Hinzu kommt die längere Lebenserwartung. Sie beträgt nach der aktuellen Sterbetafel für neugeborene Jungen 78 Jahre und 2 Monate, für neugeborene Mädchen 83 Jahre und 1 Monat. Dadurch werden mehr Kosten verursacht, als bei der damaligen Tarifkalkulation vor 20, 30 Jahren absehbar waren.
Kostendruck führt zu Restriktionen
Der Kostenzwang führt bei der PKV dazu, Erstattungen abzulehnen, die nach ihrer Meinung „medizinisch nicht notwendig“ waren.
Man zitiert gerne das „Wirtschaftlichkeitsgebot“ in der GOÄ: „Vergütungen darf der Arzt nur für Leistungen berechnen, die nach den Regeln der ärztlichen Kunst für eine medizinisch notwendige ärztliche Versorgung erforderlich sind. …“
Ferner wird das Urteil des OLG Köln vom 23. Dezember 2014 ins Feld geführt.

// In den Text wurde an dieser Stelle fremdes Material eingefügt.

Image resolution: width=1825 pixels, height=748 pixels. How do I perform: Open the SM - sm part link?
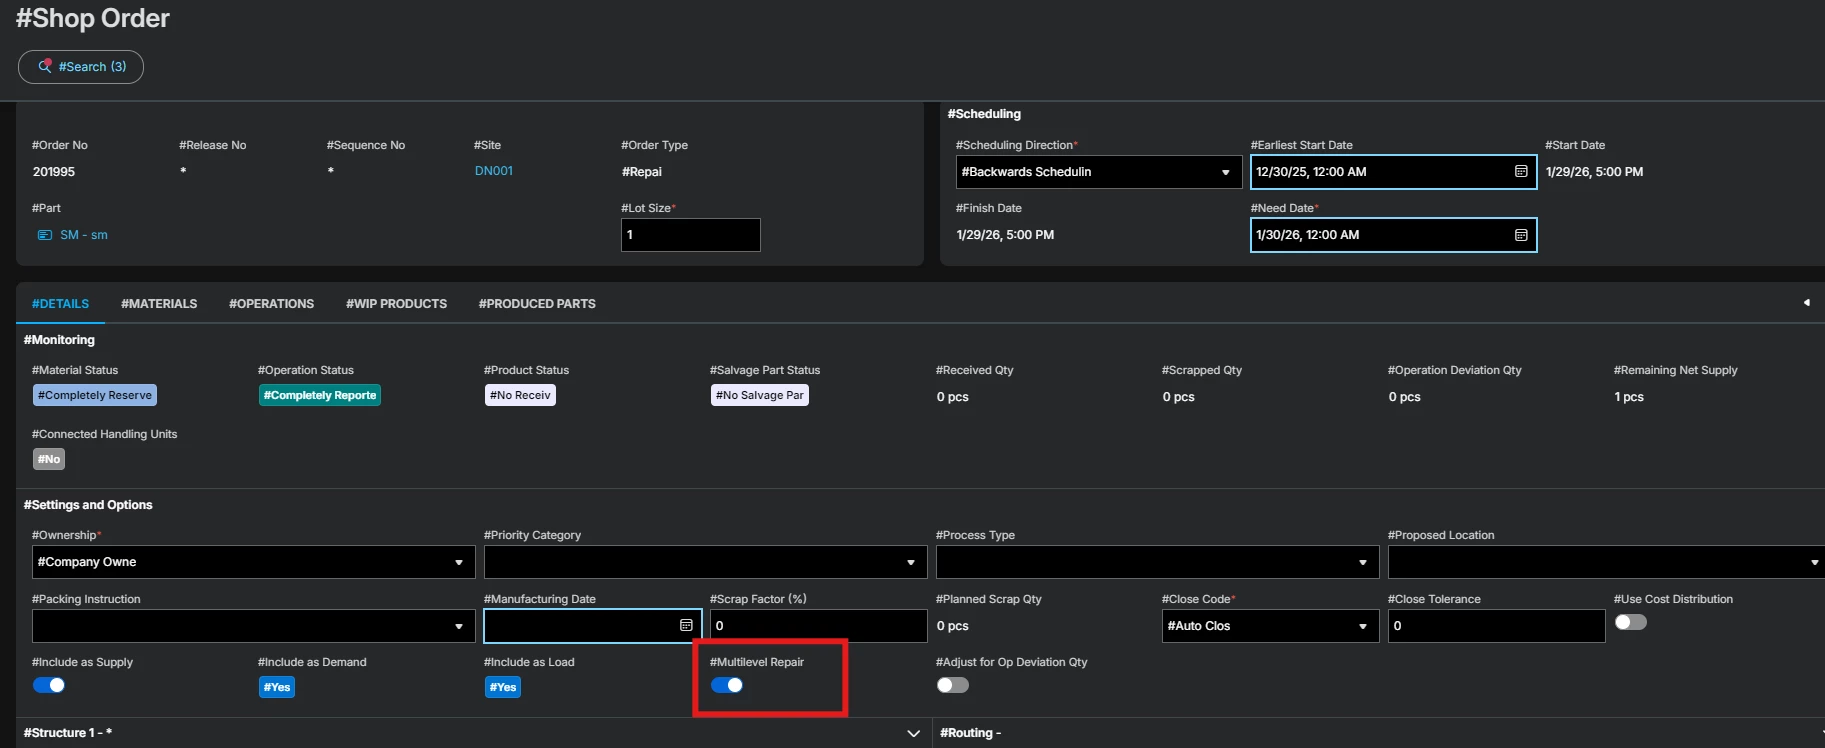tap(84, 235)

Danach muss die PKV die Kosten für eine Behandlung, die medizinisch nicht ausreichend abgeklärt ist, nicht übernehmen. In dem Fall unterzog sich der Patient aufgrund von unspezifischen Rückenbeschwerden diversen Injektions-, Akupunktur- und Reizbehandlungen. Die entstandenen Kosten wollte er sich von der PKV bezahlen lassen. Das Kölner Landgericht und später das OLG gaben dem Privatversicherer recht.
Beschwerdepunkt Nummer 1 beim KV-Ombudsmann
Beim PKV-Ombudsmann ist dieses Thema inzwischen Streitpunkt Nr. 1 geworden. 22,4 Prozent aller Beschwerden beziehen sich auf die medizinische Notwendigkeit. Erst dann kommen anderen Beschwerdepunkte wie Heil- und Hilfsmittel, Gebühren, Anzeigepflicht usw.
Medizinisch notwendig ist nach dem BGH eine „Behandlungsmethode, wenn sie nach den objektiven medizinischen Befunden und wissenschaftlichen Erkenntnissen zur Zeit der Behandlung vertretbar war.“ Diese Aussage ist zwar nicht besonders hilfreich, macht aber deutlich, dass es bei der Beurteilung nur auf medizinische Gesichtspunkte ankommt und nicht etwa auf kostentechnische Aspekte.
Gegensatz Behandler – PKV-Beratungsarzt
Die PKV beschäftigt Beratungsärzte, die im Einzelfall über die medizinische Notwendigkeit ihr Urteil abgeben. Das läuft dann natürlich auf eine Konfrontation mit dem Behandler hinaus. Es gilt, die Balance zwischen medizinischer Notwendigkeit und Zusatzbehandlungen wie etwa Igel-Leistungen zu wahren. Gerade diese Leistungskomponenten werden von den Kassen negativ bewertet: Die meisten hätten keinen Nutzen, manche seien sogar schädlich. Abgelehnt werden generell Artikel aus dem sogenannten „Apothekenrandsortiment“.
In den USA hatten Ärztevereinigungen eine Liste für die Allgemeinmedizin, die Innere Medizin und die Kinderheilkunde erstellt, die aufzeigte, welche Tests und Therapien unnötig sind. So seien beispielsweise bei gesunden, beschwerdefreien Erwachsenen keine routinemäßigen Blut- oder Urintests nötig. Bei jedem Arztbesuch automatisch die Laborwerte zu bestimmen, wäre überflüssig und führt nicht dazu, dass Krankheiten früher entdeckt oder besser behandelt werden. Eine ganze Reihe weiterer überflüssiger Maßnahmen wurden aufgezählt.
Trotzdem bei Ablehnung nachhaken
Essenziell: Wer zu wenig erstattet bekommt, sollte sich dennoch immer wehren. Selbst der PKV-Verband rät dazu: „Sollte es Probleme geben bei der Kostenerstattung … ob eine Behandlung medizinisch notwendig ist oder nicht, besteht immer die Möglichkeit einer erneuten Prüfung. Darauf hat der Privat-Versicherte Anspruch.“ Auf gut Deutsch: Wer sich nicht rührt, ist selber schuld …
Wenn der Arzt selbst als Patient vor einer teuren Behandlung steht, sollte man vorab das schriftliche Einverständnis des Versicherers einholen. Dies hat zwei Vorteile: Der Einwand „nicht medizinisch notwendig“ kann später nicht gebracht werden. Käme es dennoch zum Streitfall, wäre nicht der Patient, sondern die Versicherung beweispflichtig.